**TASK REQUIREMENTS**: Arrange the lines of the listing between the line containing "Screen dimensions: 324x258" and the line containing "pyautogui.click(x=246, y=246)", inclusive, as a Markdown table with the columns n and Line, numbering each row and leaving out blank lines.

**RECORDED INFORMATION**:
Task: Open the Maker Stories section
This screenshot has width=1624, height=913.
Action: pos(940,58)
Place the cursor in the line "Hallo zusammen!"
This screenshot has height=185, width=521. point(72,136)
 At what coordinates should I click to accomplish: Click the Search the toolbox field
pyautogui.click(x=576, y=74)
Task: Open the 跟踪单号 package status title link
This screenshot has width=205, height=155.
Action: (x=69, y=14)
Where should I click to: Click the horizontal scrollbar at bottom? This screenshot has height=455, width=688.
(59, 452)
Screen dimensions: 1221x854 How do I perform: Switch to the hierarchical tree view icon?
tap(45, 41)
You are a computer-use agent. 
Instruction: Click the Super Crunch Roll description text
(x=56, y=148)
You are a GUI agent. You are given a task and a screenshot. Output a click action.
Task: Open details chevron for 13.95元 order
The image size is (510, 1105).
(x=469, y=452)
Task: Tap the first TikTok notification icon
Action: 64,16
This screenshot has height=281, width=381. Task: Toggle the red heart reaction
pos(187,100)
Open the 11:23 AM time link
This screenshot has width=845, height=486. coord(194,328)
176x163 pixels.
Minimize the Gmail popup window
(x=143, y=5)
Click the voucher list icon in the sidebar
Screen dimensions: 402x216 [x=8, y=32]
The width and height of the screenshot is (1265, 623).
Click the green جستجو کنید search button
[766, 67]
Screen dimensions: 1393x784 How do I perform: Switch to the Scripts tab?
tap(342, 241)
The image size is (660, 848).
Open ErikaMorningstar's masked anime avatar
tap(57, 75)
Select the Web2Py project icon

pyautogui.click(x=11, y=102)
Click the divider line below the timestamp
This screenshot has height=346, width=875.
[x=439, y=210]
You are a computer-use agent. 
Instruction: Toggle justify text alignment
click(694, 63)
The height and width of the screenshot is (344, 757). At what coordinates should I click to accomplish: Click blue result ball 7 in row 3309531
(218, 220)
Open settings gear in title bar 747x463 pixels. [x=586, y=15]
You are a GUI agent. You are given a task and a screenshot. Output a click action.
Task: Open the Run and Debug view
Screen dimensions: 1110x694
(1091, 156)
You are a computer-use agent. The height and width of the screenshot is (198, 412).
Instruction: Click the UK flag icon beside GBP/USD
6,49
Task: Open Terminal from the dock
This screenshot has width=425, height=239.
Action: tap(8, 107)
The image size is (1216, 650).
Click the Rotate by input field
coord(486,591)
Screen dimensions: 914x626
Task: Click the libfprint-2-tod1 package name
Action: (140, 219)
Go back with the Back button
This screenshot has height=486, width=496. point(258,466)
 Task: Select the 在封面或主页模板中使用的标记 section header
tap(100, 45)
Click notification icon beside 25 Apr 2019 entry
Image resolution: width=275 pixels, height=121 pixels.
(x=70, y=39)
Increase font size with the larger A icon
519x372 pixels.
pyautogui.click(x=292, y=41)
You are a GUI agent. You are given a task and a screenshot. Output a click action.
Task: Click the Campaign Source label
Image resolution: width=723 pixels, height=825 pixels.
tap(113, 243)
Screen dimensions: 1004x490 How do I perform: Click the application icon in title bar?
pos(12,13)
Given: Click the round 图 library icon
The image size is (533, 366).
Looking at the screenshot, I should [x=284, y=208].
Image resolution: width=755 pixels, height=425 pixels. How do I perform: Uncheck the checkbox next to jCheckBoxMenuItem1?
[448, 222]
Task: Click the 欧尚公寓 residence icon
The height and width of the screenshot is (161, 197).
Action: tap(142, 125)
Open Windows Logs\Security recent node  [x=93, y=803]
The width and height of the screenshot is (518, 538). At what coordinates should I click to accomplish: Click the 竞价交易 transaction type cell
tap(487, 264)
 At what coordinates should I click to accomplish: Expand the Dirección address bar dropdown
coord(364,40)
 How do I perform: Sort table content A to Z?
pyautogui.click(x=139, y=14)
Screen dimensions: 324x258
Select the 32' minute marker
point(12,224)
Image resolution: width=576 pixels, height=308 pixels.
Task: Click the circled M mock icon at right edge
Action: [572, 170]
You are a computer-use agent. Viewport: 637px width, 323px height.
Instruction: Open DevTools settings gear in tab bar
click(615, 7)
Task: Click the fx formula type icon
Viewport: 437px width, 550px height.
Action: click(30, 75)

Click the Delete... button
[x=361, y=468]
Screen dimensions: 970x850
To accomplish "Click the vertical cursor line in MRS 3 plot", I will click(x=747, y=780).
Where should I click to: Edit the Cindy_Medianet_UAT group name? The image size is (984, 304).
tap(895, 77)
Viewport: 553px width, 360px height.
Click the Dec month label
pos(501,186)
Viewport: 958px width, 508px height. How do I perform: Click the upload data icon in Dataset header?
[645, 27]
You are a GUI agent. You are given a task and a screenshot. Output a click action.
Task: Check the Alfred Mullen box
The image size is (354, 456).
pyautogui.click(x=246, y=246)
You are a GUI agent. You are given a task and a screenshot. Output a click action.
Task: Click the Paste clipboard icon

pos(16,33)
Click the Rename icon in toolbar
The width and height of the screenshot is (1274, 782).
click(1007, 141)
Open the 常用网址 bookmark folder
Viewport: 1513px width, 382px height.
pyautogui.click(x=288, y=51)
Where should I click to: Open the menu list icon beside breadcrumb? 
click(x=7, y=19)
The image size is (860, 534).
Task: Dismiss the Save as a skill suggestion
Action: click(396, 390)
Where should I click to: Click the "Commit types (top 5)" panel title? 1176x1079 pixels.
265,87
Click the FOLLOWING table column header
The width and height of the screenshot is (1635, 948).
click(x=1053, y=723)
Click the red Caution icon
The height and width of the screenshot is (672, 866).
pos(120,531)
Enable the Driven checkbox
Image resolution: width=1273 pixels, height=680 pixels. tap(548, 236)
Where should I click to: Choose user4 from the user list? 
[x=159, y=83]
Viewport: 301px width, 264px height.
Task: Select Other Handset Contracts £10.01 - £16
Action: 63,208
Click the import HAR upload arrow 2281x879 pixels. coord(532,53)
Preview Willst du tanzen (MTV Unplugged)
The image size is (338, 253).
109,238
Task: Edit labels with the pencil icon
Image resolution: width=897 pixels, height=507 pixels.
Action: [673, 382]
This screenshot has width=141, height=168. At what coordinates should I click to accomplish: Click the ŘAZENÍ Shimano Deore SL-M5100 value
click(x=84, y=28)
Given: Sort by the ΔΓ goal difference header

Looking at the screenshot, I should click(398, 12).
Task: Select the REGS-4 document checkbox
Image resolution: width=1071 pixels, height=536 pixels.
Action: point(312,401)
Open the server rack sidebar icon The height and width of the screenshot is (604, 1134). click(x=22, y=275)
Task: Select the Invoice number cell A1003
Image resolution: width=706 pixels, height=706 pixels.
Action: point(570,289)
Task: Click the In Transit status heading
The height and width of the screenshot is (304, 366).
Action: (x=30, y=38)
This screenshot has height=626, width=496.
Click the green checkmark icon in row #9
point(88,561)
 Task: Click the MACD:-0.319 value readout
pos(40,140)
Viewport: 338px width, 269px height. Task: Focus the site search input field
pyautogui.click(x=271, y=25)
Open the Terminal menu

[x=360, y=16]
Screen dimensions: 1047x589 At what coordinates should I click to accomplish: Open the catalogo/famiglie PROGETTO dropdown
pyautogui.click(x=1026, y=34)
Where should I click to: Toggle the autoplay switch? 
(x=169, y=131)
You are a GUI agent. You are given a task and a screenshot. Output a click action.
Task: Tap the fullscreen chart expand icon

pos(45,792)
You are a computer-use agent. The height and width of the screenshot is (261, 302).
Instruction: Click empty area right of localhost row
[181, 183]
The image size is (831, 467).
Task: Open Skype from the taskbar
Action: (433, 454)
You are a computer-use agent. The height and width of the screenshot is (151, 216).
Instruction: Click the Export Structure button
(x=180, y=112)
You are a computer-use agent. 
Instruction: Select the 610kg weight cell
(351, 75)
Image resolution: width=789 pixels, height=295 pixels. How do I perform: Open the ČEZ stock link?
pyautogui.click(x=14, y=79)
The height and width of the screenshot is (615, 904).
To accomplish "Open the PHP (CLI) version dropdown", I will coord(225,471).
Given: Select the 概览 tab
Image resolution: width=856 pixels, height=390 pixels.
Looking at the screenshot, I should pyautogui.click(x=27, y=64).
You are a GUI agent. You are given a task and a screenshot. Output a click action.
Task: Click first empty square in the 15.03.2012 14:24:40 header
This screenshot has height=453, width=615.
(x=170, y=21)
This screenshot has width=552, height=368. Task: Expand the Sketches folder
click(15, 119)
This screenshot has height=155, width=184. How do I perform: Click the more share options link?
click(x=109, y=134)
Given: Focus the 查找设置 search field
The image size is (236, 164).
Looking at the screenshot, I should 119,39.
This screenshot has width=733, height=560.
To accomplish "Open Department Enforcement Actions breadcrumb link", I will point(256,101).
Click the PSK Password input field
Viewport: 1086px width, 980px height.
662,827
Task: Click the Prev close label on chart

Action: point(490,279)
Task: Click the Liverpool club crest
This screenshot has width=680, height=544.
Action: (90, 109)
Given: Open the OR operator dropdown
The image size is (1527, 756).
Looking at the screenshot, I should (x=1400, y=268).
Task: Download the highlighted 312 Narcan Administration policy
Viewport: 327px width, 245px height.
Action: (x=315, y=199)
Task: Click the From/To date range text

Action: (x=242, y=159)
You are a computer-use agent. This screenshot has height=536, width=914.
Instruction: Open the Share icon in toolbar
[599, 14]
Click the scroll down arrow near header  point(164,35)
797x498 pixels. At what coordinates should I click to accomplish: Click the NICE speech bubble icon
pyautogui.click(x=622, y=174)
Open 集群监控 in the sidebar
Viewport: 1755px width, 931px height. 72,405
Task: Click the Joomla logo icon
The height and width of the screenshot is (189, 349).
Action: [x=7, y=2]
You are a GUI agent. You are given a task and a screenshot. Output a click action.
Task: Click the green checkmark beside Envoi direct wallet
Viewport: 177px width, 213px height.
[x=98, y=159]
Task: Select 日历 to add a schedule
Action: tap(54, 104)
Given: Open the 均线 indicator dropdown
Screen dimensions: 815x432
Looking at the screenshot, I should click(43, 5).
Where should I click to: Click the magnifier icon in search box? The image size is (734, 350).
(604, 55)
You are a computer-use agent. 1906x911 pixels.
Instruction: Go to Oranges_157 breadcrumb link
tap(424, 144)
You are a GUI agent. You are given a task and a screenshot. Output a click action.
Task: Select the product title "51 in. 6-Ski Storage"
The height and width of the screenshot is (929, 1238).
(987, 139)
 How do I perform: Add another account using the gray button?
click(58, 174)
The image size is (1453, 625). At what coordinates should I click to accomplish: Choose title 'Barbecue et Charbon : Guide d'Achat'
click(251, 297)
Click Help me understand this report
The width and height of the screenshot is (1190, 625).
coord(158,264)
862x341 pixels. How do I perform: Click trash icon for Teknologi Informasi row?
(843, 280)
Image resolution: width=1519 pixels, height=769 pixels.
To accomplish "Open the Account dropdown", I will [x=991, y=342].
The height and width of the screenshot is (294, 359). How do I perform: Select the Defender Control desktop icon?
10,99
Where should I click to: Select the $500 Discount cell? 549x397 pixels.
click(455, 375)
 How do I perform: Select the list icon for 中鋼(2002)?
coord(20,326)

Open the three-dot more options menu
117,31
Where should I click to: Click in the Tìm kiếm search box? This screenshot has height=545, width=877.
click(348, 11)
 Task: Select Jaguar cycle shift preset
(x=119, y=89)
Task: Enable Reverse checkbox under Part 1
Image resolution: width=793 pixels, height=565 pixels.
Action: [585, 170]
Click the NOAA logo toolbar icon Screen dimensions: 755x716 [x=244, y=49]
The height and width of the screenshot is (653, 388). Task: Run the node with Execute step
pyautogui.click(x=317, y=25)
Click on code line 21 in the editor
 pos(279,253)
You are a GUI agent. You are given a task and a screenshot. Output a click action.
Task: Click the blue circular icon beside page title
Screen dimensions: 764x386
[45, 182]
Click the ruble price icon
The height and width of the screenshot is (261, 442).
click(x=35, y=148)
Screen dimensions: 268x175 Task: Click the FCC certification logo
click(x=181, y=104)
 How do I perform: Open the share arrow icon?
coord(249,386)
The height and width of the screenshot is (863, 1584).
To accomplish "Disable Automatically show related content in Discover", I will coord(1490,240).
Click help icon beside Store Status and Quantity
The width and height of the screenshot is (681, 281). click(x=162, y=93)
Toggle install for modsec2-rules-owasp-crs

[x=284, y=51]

**WRITTEN REPLY**:
| n | Line |
|---|---|
| 1 | Screen dimensions: 324x258 |
| 2 | Select the 32' minute marker |
| 3 | point(12,224) |
| 4 | Image resolution: width=576 pixels, height=308 pixels. |
| 5 | Task: Click the circled M mock icon at right edge |
| 6 | Action: [572, 170] |
| 7 | You are a computer-use agent. Viewport: 637px width, 323px height. |
| 8 | Instruction: Open DevTools settings gear in tab bar |
| 9 | click(615, 7) |
| 10 | Task: Click the fx formula type icon |
| 11 | Viewport: 437px width, 550px height. |
| 12 | Action: click(30, 75) |
| 13 | Click the Delete... button |
| 14 | [x=361, y=468] |
| 15 | Screen dimensions: 970x850 |
| 16 | To accomplish "Click the vertical cursor line in MRS 3 plot", I will click(x=747, y=780). |
| 17 | Where should I click to: Edit the Cindy_Medianet_UAT group name? The image size is (984, 304). |
| 18 | tap(895, 77) |
| 19 | Viewport: 553px width, 360px height. |
| 20 | Click the Dec month label |
| 21 | pos(501,186) |
| 22 | Viewport: 958px width, 508px height. How do I perform: Click the upload data icon in Dataset header? |
| 23 | [645, 27] |
| 24 | You are a GUI agent. You are given a task and a screenshot. Output a click action. |
| 25 | Task: Check the Alfred Mullen box |
| 26 | The image size is (354, 456). |
| 27 | pyautogui.click(x=246, y=246) |